## 할 일
"You are a computer-use agent. 1456x819"이 들어 있는 행에서 시작해 "click(x=369, y=844)"가 들어 있는 행에서 끝나는 부분만, 양 끝 행과 요청까지 포함하여 다시 쓰시오. 이때 답에 나오는 좌표 값은 모두 0.8배로 환산하고 정수로 반올림하되, 0.5는 올리시오.

◆ ◆ ◆ ◆ ◆

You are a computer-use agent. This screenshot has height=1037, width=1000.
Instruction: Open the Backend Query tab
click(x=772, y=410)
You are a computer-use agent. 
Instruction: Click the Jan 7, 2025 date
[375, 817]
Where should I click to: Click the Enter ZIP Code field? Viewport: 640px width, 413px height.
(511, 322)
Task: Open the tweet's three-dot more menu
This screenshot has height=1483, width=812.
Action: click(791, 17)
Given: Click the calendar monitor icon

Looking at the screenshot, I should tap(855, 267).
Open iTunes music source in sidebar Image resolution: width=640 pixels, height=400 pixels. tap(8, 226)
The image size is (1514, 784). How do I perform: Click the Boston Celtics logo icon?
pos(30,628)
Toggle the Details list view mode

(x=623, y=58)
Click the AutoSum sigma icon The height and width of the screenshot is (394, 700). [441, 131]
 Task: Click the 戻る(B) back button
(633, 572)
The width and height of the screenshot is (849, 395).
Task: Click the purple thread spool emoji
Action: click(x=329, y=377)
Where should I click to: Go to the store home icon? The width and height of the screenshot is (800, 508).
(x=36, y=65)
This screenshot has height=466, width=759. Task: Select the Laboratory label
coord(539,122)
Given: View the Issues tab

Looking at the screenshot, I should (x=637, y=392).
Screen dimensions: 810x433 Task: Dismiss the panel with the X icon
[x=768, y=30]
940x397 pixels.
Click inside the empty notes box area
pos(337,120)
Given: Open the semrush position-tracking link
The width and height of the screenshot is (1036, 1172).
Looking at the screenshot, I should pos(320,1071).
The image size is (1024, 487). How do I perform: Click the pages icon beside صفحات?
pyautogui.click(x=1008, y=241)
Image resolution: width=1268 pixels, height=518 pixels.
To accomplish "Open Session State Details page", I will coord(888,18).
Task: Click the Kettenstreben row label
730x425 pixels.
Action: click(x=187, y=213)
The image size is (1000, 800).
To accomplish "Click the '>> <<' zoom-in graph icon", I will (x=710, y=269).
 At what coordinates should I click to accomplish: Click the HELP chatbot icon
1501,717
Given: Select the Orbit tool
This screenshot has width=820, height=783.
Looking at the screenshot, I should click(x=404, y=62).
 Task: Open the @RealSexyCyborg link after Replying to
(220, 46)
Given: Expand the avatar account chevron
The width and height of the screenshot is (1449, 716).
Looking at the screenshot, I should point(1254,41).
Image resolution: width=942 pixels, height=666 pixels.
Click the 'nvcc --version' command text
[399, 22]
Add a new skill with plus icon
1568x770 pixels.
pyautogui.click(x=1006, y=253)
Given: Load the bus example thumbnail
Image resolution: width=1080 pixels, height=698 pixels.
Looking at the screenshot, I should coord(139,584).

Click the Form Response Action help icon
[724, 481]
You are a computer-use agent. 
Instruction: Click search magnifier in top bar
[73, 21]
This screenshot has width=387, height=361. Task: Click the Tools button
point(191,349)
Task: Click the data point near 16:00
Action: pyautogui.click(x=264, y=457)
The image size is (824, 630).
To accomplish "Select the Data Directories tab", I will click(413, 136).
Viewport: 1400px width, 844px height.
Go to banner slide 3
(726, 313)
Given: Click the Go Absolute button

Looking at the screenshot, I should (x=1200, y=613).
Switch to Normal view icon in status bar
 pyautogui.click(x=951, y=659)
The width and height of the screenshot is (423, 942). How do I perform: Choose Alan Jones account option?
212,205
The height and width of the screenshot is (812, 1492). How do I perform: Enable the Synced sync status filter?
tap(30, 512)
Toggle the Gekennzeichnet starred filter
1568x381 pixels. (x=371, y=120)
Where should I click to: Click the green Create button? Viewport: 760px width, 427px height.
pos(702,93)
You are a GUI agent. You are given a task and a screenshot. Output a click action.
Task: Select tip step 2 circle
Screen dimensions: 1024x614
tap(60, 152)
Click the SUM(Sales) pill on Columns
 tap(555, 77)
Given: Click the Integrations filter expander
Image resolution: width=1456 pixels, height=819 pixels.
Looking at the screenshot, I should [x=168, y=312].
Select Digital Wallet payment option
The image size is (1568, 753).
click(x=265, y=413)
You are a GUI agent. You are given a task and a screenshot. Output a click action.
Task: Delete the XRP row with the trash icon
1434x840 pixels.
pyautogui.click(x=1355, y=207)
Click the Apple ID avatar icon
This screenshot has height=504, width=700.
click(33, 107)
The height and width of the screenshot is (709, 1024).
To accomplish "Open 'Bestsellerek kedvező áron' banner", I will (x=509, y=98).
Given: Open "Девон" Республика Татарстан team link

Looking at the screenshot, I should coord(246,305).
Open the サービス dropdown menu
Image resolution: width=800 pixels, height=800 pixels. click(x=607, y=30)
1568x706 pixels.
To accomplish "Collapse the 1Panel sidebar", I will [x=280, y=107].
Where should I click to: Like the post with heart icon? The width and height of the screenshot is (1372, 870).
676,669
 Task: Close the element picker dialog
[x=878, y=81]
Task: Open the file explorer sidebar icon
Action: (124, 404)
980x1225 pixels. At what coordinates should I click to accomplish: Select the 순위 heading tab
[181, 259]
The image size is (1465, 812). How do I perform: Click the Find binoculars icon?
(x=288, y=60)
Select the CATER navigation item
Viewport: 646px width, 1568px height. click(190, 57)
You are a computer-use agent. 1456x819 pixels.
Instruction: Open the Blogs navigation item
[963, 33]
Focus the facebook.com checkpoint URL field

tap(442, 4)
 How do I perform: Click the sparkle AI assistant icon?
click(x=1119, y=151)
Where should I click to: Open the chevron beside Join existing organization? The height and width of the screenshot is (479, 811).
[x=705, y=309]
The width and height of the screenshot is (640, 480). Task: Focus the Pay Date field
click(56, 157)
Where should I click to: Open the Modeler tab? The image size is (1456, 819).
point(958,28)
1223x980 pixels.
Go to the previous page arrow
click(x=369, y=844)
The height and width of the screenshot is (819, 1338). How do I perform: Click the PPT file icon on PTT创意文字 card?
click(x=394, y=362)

◆ ◆ ◆ ◆ ◆

## 예상 답안
You are a computer-use agent. 1456x819 pixels.
Instruction: Open the Blogs navigation item
[770, 26]
Focus the facebook.com checkpoint URL field

tap(354, 3)
 How do I perform: Click the sparkle AI assistant icon?
click(x=895, y=121)
Where should I click to: Open the chevron beside Join existing organization? The height and width of the screenshot is (479, 811).
[x=564, y=247]
The width and height of the screenshot is (640, 480). Task: Focus the Pay Date field
click(45, 126)
Where should I click to: Open the Modeler tab? The image size is (1456, 819).
point(766,22)
1223x980 pixels.
Go to the previous page arrow
click(x=295, y=675)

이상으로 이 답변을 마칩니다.